Pero cuando uno ama a algo, sea la cuál sea la identidad de su cosificación en este universo de entes diferentes, le horroriza pensar que lo pierde, le horroriza ver cómo decae. No busco entrar en categorías éticas, pero esta vez voy a entrar en este remolino que les muestro por su flanco del egoísmo. Si uno ama un océano, un viaje, lo que de él sacó, o incluso viajar, y estas cosas empiezan a desvanecerse ante él, a perder su realidad, es normal que se sienta mal; siendo optimistas. Esto es lo que la duda hace, llega a todas las cosas que amas, te mira a los ojos y te dice: –Qué bonito lo que sea, sería una pena que no fuera real. Y como el conocimiento suele ser autorreferente, si uno da con la pieza adecuada y la derriba, puede acabar con el apoyo, incluso, de toda la estructura. La duda es incluso peor que la muerte, pues, a diferencia de lo que piensan muchos corsarios de tinta, a servicio de la razón, la fe, o de sí mismos, la muerte suele constituir un final. La duda, sin embargo, constituye un principio. Uno era feliz surcando un océano que había hecho suyo, con su maravilloso barco, ataviado para la ocasión y recostado en la barandilla de su castillo de proa admirando lo basto y magnífico de su cabeza, pero llegó la duda y como un virus consumió todo aquello que su cabeza albergaba, dejando sólo su nuevo y poderoso ejército de enormes virus destructores. Antes de que Uno llegara a ese océano no tenía nada, quizá un maltrecho barco de pesca, algo de su cuerpo y algunos trapos, pero esa nada que tenía, la ignorancia, era fundamentalmente inerte y fácil de manejar, pues sólo precisaba para ello no aferrarse a ella. Sin embargo ahora, en el nuevo principio que le da la duda, no vuelve a tener nada, esa nada la perdió para siempre y pertenece ya al reino del recuerdo. Lo que tiene ahora es una ingente horda de virus dudantes que tratarán de engullir todo aquello que les arrojen, mientras tratan de consumir a quien les alberga. ¡Imagínense que fatídico escenario!; si no se encuentran ahora en uno semejante o tienen el dudoso privilegio de recordar alguna situación semejante.  

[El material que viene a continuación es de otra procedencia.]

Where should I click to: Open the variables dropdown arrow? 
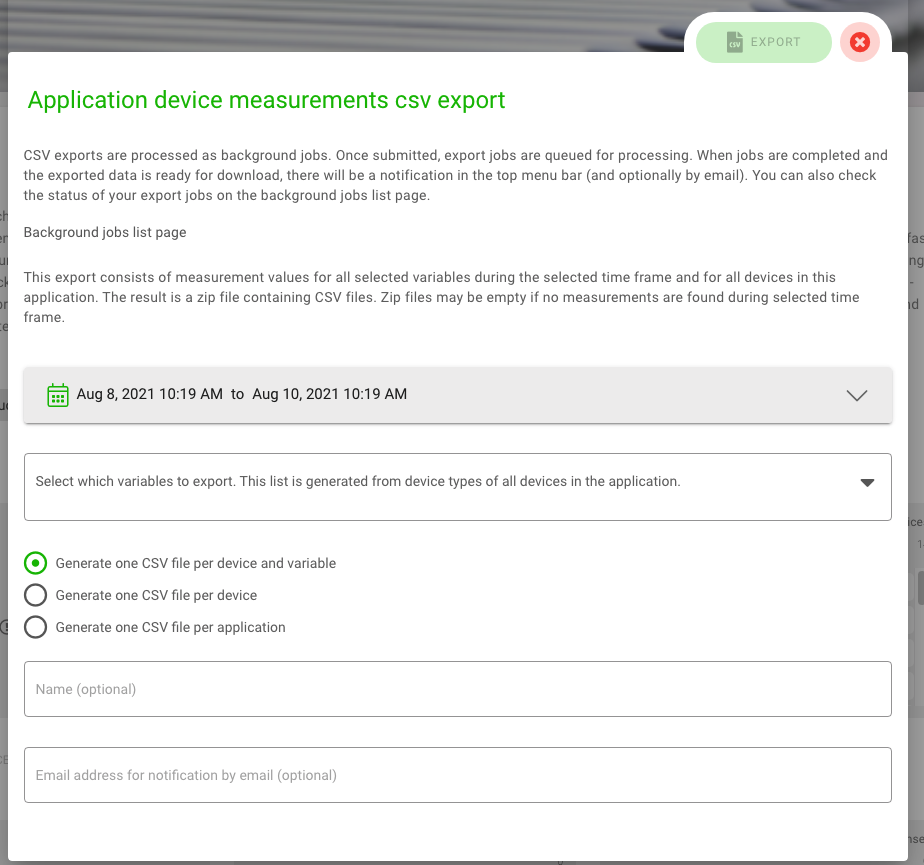(867, 482)
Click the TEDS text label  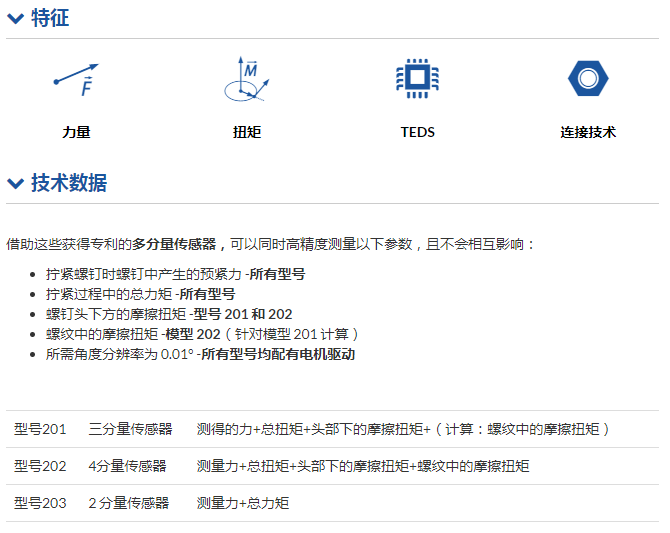(x=417, y=132)
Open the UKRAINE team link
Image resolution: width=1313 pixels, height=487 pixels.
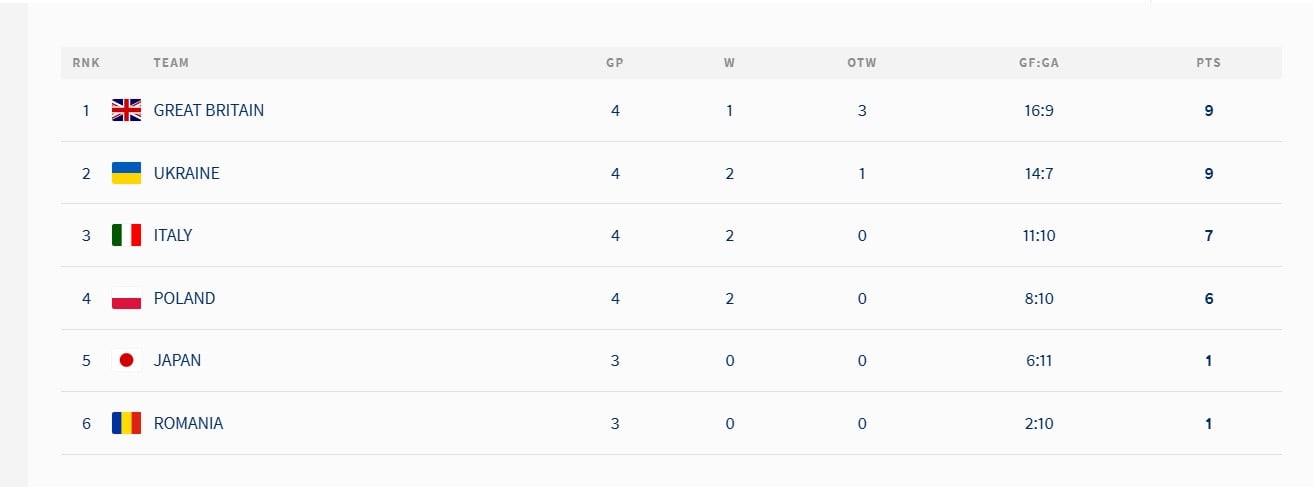[186, 173]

 Entonces, ante incordio semejante, el único camino que queda es seguir, seguir aunque el océano nos trague, pues si continuamos aquí varados no encontraremos destino diferente ni más preferible. Sólo queda el consuelo de continuar nadando, con la ilusión de encontrar, o más de bien de procurarse, un intrépido guerrero de conocimiento que luche contra la horda de la duda sin dejarse consumir, y que, poco a poco, en el mejor de los casos, nos libre de los males de su voracidad, aunque continúe devorando cuanto tenga al alcance.